▶ _INSTRUCTIONS FOR THE TASK_: Here is a block of records. Copy every one of them exactly.

--- TASK MATERIAL Enclosed Below ---

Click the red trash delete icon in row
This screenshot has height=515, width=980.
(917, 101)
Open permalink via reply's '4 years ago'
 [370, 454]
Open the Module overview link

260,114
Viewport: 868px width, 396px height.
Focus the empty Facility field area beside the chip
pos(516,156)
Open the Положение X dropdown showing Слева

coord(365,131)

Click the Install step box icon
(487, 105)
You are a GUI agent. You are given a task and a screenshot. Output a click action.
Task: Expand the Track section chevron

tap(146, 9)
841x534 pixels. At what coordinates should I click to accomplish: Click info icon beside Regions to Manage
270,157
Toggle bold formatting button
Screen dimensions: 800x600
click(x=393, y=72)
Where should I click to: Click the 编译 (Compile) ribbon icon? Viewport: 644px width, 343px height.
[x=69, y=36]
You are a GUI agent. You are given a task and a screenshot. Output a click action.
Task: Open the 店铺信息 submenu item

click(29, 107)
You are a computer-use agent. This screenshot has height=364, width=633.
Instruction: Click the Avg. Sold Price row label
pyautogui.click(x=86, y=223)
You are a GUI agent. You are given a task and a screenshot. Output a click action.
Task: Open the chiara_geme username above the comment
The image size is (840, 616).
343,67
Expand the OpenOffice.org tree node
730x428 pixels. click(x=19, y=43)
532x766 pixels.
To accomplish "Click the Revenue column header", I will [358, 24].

--- End of Enclosed TASK MATERIAL ---

▶ _WRITTEN RESPONSE_:
Click the red trash delete icon in row
This screenshot has height=515, width=980.
(917, 101)
Open permalink via reply's '4 years ago'
 [370, 454]
Open the Module overview link

260,114
Viewport: 868px width, 396px height.
Focus the empty Facility field area beside the chip
pos(516,156)
Open the Положение X dropdown showing Слева

coord(365,131)

Click the Install step box icon
(487, 105)
You are a GUI agent. You are given a task and a screenshot. Output a click action.
Task: Expand the Track section chevron

tap(146, 9)
841x534 pixels. At what coordinates should I click to accomplish: Click info icon beside Regions to Manage
270,157
Toggle bold formatting button
Screen dimensions: 800x600
click(x=393, y=72)
Where should I click to: Click the 编译 (Compile) ribbon icon? Viewport: 644px width, 343px height.
[x=69, y=36]
You are a GUI agent. You are given a task and a screenshot. Output a click action.
Task: Open the 店铺信息 submenu item

click(29, 107)
You are a computer-use agent. This screenshot has height=364, width=633.
Instruction: Click the Avg. Sold Price row label
pyautogui.click(x=86, y=223)
You are a GUI agent. You are given a task and a screenshot. Output a click action.
Task: Open the chiara_geme username above the comment
The image size is (840, 616).
343,67
Expand the OpenOffice.org tree node
730x428 pixels. click(x=19, y=43)
532x766 pixels.
To accomplish "Click the Revenue column header", I will [358, 24].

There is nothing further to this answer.